> _Assignment_
Please copy every line of the material exactly.

□ □ □ □

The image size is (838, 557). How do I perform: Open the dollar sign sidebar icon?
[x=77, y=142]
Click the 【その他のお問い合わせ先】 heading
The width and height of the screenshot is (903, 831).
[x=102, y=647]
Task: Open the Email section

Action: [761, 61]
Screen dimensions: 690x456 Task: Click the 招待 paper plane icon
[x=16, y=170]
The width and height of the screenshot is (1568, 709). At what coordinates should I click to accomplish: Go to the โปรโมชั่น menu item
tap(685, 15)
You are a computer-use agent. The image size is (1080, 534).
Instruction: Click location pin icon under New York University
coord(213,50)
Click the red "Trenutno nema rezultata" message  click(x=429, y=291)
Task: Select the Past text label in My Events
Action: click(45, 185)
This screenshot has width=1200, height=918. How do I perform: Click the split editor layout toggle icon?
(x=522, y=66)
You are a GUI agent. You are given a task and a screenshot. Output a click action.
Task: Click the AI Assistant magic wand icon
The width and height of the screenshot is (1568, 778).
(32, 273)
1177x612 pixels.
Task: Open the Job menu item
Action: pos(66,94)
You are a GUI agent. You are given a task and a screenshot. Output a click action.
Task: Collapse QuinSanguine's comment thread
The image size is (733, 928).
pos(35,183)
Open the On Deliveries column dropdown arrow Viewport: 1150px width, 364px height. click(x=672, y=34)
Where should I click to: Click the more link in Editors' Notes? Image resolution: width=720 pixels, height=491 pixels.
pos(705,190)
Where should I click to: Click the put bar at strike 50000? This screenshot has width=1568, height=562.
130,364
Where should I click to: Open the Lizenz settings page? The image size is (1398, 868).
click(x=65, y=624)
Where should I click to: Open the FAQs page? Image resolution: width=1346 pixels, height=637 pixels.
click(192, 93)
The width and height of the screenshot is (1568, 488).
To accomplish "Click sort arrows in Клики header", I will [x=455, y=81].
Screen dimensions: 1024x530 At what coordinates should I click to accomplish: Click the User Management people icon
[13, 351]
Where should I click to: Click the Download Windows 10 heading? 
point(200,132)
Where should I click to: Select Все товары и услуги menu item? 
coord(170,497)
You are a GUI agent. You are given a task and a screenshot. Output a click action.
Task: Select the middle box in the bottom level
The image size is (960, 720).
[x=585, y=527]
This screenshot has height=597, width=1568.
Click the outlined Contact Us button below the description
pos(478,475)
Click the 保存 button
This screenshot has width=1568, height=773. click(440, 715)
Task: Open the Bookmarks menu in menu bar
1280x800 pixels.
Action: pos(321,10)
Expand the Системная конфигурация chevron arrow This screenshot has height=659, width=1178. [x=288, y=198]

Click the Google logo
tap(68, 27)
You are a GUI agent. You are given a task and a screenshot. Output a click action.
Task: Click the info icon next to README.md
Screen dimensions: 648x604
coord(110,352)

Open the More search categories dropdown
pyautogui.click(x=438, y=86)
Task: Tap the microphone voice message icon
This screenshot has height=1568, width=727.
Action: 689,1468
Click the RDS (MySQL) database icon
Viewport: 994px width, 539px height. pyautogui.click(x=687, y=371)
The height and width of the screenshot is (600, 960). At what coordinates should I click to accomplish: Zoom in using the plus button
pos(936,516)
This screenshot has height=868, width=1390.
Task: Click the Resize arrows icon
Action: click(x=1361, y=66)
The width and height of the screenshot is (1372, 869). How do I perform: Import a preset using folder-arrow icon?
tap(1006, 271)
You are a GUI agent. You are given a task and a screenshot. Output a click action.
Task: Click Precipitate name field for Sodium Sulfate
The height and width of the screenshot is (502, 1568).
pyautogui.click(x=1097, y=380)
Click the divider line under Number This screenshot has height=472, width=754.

□ □ □ □

> _Output_
The image size is (838, 557). How do I perform: Open the dollar sign sidebar icon?
[x=77, y=142]
Click the 【その他のお問い合わせ先】 heading
The width and height of the screenshot is (903, 831).
[x=102, y=647]
Task: Open the Email section

Action: [761, 61]
Screen dimensions: 690x456 Task: Click the 招待 paper plane icon
[x=16, y=170]
The width and height of the screenshot is (1568, 709). At what coordinates should I click to accomplish: Go to the โปรโมชั่น menu item
tap(685, 15)
You are a computer-use agent. The image size is (1080, 534).
Instruction: Click location pin icon under New York University
coord(213,50)
Click the red "Trenutno nema rezultata" message  click(x=429, y=291)
Task: Select the Past text label in My Events
Action: click(45, 185)
This screenshot has width=1200, height=918. How do I perform: Click the split editor layout toggle icon?
(x=522, y=66)
You are a GUI agent. You are given a task and a screenshot. Output a click action.
Task: Click the AI Assistant magic wand icon
The width and height of the screenshot is (1568, 778).
(32, 273)
1177x612 pixels.
Task: Open the Job menu item
Action: pos(66,94)
You are a GUI agent. You are given a task and a screenshot. Output a click action.
Task: Collapse QuinSanguine's comment thread
The image size is (733, 928).
pos(35,183)
Open the On Deliveries column dropdown arrow Viewport: 1150px width, 364px height. click(x=672, y=34)
Where should I click to: Click the more link in Editors' Notes? Image resolution: width=720 pixels, height=491 pixels.
pos(705,190)
Where should I click to: Click the put bar at strike 50000? This screenshot has width=1568, height=562.
130,364
Where should I click to: Open the Lizenz settings page? The image size is (1398, 868).
click(x=65, y=624)
Where should I click to: Open the FAQs page? Image resolution: width=1346 pixels, height=637 pixels.
click(192, 93)
The width and height of the screenshot is (1568, 488).
To accomplish "Click sort arrows in Клики header", I will [x=455, y=81].
Screen dimensions: 1024x530 At what coordinates should I click to accomplish: Click the User Management people icon
[13, 351]
Where should I click to: Click the Download Windows 10 heading? 
point(200,132)
Where should I click to: Select Все товары и услуги menu item? 
coord(170,497)
You are a GUI agent. You are given a task and a screenshot. Output a click action.
Task: Select the middle box in the bottom level
The image size is (960, 720).
[x=585, y=527]
This screenshot has height=597, width=1568.
Click the outlined Contact Us button below the description
pos(478,475)
Click the 保存 button
This screenshot has width=1568, height=773. click(440, 715)
Task: Open the Bookmarks menu in menu bar
1280x800 pixels.
Action: pos(321,10)
Expand the Системная конфигурация chevron arrow This screenshot has height=659, width=1178. [x=288, y=198]

Click the Google logo
tap(68, 27)
You are a GUI agent. You are given a task and a screenshot. Output a click action.
Task: Click the info icon next to README.md
Screen dimensions: 648x604
coord(110,352)

Open the More search categories dropdown
pyautogui.click(x=438, y=86)
Task: Tap the microphone voice message icon
This screenshot has height=1568, width=727.
Action: 689,1468
Click the RDS (MySQL) database icon
Viewport: 994px width, 539px height. pyautogui.click(x=687, y=371)
The height and width of the screenshot is (600, 960). At what coordinates should I click to accomplish: Zoom in using the plus button
pos(936,516)
This screenshot has height=868, width=1390.
Task: Click the Resize arrows icon
Action: click(x=1361, y=66)
The width and height of the screenshot is (1372, 869). How do I perform: Import a preset using folder-arrow icon?
tap(1006, 271)
You are a GUI agent. You are given a task and a screenshot. Output a click action.
Task: Click Precipitate name field for Sodium Sulfate
The height and width of the screenshot is (502, 1568).
pyautogui.click(x=1097, y=380)
Click the divider line under Number This screenshot has height=472, width=754.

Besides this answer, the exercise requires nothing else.